Task -
Change "scrollbar" to "scroll bar" in the lines from the start through the line with "click(745, 594)", and write those lines out again with nothing else altered.

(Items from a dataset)
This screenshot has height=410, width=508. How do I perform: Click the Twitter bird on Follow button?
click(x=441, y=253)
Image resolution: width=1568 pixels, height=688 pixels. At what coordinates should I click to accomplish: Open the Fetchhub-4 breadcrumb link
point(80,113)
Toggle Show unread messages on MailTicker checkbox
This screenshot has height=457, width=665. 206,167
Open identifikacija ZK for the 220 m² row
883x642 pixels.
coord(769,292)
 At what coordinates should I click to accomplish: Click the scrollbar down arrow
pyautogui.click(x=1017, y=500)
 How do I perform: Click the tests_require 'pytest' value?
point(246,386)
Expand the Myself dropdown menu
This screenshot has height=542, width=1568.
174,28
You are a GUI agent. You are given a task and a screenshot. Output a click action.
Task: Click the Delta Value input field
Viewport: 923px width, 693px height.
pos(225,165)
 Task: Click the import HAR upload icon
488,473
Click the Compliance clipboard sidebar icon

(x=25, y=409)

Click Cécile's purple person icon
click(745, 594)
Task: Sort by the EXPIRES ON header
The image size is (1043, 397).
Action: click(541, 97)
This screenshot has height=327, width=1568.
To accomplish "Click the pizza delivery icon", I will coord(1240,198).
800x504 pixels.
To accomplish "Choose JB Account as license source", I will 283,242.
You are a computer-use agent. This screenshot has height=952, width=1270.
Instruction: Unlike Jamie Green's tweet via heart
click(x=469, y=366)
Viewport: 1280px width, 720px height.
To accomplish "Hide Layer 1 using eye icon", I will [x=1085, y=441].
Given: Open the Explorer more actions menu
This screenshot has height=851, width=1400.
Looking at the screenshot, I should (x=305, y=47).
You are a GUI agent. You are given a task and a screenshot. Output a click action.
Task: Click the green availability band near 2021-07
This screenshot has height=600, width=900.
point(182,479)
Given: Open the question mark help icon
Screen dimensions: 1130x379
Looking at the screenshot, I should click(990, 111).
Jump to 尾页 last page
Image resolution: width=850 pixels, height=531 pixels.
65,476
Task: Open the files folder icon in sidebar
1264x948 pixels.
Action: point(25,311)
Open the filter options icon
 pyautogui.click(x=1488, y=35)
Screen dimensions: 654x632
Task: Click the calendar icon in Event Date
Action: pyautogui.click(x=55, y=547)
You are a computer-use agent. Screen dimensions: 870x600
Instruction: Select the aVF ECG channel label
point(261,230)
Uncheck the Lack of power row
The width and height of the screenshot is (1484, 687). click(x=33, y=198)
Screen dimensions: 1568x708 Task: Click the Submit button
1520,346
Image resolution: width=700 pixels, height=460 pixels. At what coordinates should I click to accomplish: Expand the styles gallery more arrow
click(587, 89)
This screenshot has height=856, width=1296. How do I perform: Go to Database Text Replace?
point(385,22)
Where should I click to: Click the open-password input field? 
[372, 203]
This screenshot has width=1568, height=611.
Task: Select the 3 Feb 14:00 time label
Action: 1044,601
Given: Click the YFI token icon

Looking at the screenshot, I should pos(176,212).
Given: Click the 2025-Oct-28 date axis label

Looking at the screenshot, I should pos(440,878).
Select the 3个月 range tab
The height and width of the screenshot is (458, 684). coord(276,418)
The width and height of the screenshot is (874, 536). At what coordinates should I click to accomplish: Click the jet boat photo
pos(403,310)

Result of this task -
This screenshot has height=410, width=508. How do I perform: Click the Twitter bird on Follow button?
click(x=441, y=253)
Image resolution: width=1568 pixels, height=688 pixels. At what coordinates should I click to accomplish: Open the Fetchhub-4 breadcrumb link
point(80,113)
Toggle Show unread messages on MailTicker checkbox
This screenshot has height=457, width=665. 206,167
Open identifikacija ZK for the 220 m² row
883x642 pixels.
coord(769,292)
 At what coordinates should I click to accomplish: Click the scroll bar down arrow
pyautogui.click(x=1017, y=500)
 How do I perform: Click the tests_require 'pytest' value?
point(246,386)
Expand the Myself dropdown menu
This screenshot has height=542, width=1568.
174,28
You are a GUI agent. You are given a task and a screenshot. Output a click action.
Task: Click the Delta Value input field
Viewport: 923px width, 693px height.
pos(225,165)
 Task: Click the import HAR upload icon
488,473
Click the Compliance clipboard sidebar icon

(x=25, y=409)

Click Cécile's purple person icon
click(745, 594)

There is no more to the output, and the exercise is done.